═════ RECORDS TO PROCESS
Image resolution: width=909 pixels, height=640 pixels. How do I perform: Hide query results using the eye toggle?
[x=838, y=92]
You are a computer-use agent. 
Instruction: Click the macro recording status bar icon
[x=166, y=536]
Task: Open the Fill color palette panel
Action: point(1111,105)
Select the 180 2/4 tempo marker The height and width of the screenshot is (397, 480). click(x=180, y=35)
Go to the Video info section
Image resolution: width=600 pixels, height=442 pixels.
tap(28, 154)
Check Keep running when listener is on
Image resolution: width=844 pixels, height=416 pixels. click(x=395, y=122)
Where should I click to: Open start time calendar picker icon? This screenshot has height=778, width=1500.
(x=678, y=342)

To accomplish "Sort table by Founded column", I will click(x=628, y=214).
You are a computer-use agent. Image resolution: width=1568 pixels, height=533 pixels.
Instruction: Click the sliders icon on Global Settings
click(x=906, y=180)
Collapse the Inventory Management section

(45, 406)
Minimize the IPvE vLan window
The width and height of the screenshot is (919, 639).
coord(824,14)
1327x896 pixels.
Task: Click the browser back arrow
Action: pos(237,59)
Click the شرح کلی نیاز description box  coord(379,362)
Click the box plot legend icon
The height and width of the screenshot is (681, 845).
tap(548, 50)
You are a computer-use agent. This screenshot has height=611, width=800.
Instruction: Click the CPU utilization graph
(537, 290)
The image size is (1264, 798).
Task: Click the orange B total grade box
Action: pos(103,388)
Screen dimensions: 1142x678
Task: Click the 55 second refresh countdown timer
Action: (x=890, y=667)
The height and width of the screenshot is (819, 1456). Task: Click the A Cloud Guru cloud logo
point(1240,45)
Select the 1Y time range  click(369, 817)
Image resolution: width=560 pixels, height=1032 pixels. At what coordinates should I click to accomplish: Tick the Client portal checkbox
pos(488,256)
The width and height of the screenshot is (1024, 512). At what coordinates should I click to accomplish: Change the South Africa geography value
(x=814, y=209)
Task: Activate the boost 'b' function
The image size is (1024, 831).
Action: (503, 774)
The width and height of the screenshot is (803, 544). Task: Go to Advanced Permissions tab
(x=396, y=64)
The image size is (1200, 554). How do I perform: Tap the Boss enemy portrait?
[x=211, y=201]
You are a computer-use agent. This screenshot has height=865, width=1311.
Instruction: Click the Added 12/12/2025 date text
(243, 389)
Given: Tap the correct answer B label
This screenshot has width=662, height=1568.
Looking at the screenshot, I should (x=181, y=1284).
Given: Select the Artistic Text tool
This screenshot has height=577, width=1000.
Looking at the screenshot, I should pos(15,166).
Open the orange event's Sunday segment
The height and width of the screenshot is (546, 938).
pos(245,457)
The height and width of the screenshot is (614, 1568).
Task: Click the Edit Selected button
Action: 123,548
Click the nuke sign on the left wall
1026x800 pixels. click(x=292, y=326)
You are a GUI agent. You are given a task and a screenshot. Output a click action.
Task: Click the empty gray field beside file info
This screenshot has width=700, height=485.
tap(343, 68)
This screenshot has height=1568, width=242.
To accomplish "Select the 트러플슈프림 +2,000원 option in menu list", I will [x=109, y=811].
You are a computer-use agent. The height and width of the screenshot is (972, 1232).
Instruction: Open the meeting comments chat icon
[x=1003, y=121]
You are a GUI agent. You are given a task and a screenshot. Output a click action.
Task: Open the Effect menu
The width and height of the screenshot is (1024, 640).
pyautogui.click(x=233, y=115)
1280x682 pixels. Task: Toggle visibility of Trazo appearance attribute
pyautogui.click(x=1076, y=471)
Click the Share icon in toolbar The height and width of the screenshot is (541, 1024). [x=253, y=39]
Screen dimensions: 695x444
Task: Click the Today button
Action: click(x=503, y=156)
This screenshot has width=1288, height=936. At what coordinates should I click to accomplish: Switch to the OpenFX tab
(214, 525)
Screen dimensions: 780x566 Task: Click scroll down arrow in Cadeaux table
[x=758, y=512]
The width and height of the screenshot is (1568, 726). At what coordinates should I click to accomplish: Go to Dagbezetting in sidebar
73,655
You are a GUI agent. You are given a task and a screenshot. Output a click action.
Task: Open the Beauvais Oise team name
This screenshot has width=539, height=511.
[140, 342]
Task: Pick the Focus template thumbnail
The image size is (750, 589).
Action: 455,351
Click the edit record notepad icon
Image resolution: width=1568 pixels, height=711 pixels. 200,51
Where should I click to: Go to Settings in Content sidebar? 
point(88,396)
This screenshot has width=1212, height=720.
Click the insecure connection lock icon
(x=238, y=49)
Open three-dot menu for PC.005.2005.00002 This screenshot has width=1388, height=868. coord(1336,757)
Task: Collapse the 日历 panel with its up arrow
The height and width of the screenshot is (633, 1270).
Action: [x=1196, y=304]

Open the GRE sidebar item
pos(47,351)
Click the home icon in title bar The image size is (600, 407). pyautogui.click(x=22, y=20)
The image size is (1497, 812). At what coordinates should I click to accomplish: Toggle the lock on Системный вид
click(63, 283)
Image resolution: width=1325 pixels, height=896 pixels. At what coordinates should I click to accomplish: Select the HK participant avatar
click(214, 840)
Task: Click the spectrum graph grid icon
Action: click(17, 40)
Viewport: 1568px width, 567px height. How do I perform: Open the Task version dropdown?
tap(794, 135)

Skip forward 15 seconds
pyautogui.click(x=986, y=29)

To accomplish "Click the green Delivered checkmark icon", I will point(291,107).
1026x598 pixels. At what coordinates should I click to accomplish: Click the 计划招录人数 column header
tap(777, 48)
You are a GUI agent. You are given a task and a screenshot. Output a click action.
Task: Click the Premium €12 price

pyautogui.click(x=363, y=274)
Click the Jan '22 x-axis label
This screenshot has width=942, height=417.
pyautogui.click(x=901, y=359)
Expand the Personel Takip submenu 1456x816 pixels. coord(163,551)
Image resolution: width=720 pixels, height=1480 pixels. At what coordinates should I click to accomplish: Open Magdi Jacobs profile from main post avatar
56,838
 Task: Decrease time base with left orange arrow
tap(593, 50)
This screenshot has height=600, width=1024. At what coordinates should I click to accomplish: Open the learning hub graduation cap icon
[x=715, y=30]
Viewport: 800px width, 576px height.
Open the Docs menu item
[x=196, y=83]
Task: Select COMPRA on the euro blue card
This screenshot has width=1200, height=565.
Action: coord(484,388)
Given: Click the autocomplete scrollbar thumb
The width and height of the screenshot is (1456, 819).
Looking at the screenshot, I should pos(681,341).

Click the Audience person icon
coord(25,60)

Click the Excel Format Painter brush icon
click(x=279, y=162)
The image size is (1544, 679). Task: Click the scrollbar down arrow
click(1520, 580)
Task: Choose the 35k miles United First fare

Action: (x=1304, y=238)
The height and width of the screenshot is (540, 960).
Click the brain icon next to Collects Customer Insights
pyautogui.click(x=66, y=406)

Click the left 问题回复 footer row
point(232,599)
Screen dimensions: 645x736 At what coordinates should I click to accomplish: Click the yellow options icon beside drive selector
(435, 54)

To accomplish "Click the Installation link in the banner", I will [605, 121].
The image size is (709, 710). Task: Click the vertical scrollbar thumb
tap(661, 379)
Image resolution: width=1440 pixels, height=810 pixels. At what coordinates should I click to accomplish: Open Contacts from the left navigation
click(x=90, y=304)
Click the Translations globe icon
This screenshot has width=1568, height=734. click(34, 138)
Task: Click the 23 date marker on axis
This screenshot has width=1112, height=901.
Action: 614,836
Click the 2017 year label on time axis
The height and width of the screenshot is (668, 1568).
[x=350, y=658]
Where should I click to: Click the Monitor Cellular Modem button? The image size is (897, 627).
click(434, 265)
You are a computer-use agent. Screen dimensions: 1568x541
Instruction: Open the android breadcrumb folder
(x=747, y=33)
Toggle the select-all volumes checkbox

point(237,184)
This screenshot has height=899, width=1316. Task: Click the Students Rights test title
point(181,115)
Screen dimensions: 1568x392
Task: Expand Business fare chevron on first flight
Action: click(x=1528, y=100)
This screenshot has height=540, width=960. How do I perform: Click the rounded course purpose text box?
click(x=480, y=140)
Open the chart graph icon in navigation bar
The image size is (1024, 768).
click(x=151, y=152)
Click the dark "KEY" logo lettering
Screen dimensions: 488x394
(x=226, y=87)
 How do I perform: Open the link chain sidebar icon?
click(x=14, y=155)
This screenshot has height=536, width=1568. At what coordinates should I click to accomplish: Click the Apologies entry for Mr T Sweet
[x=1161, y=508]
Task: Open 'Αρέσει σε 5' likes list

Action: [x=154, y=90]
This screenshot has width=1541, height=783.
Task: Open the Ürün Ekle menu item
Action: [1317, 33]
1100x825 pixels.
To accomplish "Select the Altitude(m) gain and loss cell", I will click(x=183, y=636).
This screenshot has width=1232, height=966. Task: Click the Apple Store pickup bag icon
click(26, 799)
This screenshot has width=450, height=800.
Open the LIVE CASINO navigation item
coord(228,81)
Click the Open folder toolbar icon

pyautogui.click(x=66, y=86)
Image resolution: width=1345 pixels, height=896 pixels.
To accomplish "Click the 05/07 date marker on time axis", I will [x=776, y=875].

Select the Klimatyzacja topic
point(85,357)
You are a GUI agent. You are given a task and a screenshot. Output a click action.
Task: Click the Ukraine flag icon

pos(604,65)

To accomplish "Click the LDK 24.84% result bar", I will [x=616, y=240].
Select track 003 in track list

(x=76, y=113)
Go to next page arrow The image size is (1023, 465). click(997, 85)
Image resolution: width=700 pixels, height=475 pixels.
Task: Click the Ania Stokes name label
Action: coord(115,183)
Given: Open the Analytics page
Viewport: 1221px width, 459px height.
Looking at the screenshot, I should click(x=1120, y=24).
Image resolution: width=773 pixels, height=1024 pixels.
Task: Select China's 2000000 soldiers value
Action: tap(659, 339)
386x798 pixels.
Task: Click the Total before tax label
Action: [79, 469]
══════════
Find the string "computer" in the material above, and report every line where it occurs.

SOLUTION FOR THIS PROBLEM →
You are a computer-use agent. 
You are a computer-use agent. Image resolution: width=1568 pixels, height=533 pixels.
You are a computer-use agent. This screenshot has height=611, width=800.
You are a computer-use agent. This screenshot has height=865, width=1311.
You are a computer-use agent. The height and width of the screenshot is (972, 1232).
You are a computer-use agent. Screen dimensions: 1568x541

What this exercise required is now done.